(COSE DA FARE):
**A)** Rispondi a queste domande sul testo sulla strage di Nashville, una per riga:
(i) Quante persone sono state uccise nella scuola, e di quale età?
(ii) In quali campi il professor Guido Brunetti ha scritto libri e saggi?
(iii) Quale autore cita il professore nella sua risposta a proposito di "Moby Dick"?
**B)** Riassumi in due frasi il testo sulla strage di Nashville.
**C)** Scrivi il seguito del testo sulla strage di Nashville, cominciando dopo l'ultima frase riportata.

(TESTO FORNITO):
■ ■ ■ ■ ■

Il caso di un’ex studentessa che ha aperto il fuoco con due armi e una pistola in una scuola di Nashville negli Stati Uniti, uccidendo 3 bimbi e 3 adulti ripercorre una dinamica tragicamente identica ad altri numerosi episodi, lasciando una infinita scia di disperazione e di dolore. “E’ un incubo, dobbiamo fare di più contro la violenza” ha dichiarato il presidente Joe Biden. Si tratta di un fenomeno complesso che approfondiamo con il professor Guido Brunetti, autore di numerosi libri e saggi nel campo delle neuroscienze, della psichiatria e della psicoanalisi.

  Professor Brunetti, occuparsi della violenza significa occuparsi delle sue cause profonde?

  “Chiamatemi Ismaele”, così inizia “Moby Dick” di Melville. La mano di Ismaele sarà contro ogni uomo e la mano di ogni uomo- afferma la Bibbia- sarà contro di lui”. Melville vede un adolescente in crisi spinto verso una violenza e verso l’autodistruzione a causa di conflitti e di forti pressioni interne divenuti impossibili”.

I fattori principali.

■ ■ ■ ■ ■

(MATERIALE FORNITO):
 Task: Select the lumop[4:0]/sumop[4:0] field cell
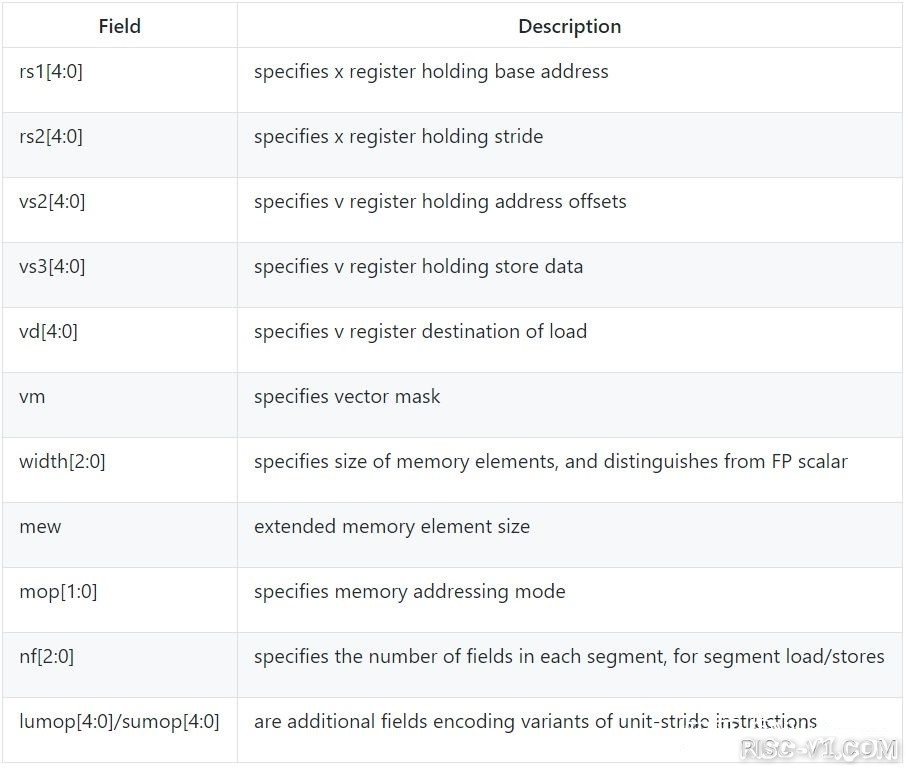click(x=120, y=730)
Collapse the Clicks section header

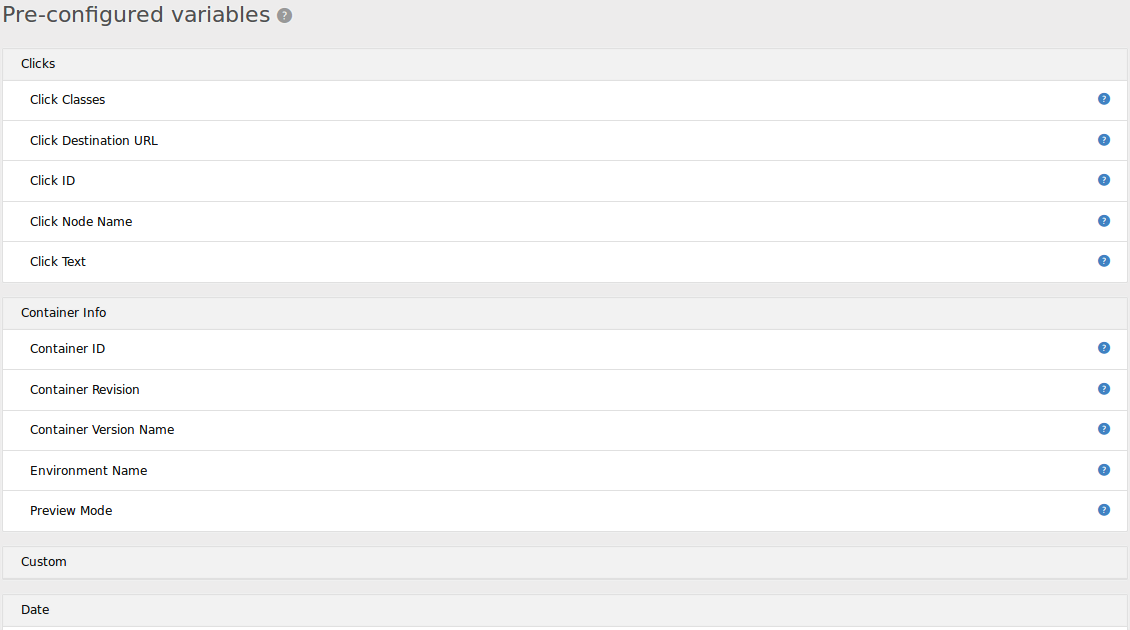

■ ■ ■ ■ ■

(RISPOSTE ALLE ATTIVITÀ):
**A)**
(i) Sei persone: 3 bambini e 3 adulti.
(ii) Neuroscienze, psichiatria e psicoanalisi.
(iii) Melville.

**B)** Un'ex studentessa ha aperto il fuoco in una scuola di Nashville, negli Stati Uniti, uccidendo tre bambini e tre adulti, e il presidente Joe Biden ha dichiarato che bisogna fare di più contro la violenza. Il fenomeno viene approfondito con il professor Guido Brunetti, che cita "Moby Dick" di Melville, dove un adolescente in crisi è spinto verso la violenza e l'autodistruzione da conflitti e forti pressioni interne.

**C)**
  “Disordini mentali, disturbi psichiatrici, malessere esistenziale, instabilità emotiva, sindrome persecutoria, odio, risentimenti, bisogno sadico di far soffrire, traumi e violenze nell’infanzia, deprivazioni affettive ed emotive, famiglie disgregate. Altri elementi sono legati a frustrazioni, solitudine interiore, l’assenza di progettualità, scarsa autostima”.

 Che cosa angoscia la persona, soprattutto il ragazzo?

  “Non abbiamo avvenire. Non abbiamo fiducia in una società- dicono i ragazzi- che non fa niente per porre fine alla violenza, alle ingiustizie, al decadimento sociale, all’inquinamento. La loro ansia deriva dal fatto di vivere in una società senza futuro, che li tiene in una condizione di dipendenza emotiva, assenza di modelli sicuri e certi, un mondo che non ha bisogno di loro. E’ un malessere che nasce da un forte stato di delusione. Provano una condizione di smarrimento e di estraniamento, si sentono staccati dagli altri. La famiglia e la scuola poi si mostrano impotenti e non riescono a risolvere le loro profonde ferite mentali e spirituali”.

C’è una mancanza di controllo emotivo?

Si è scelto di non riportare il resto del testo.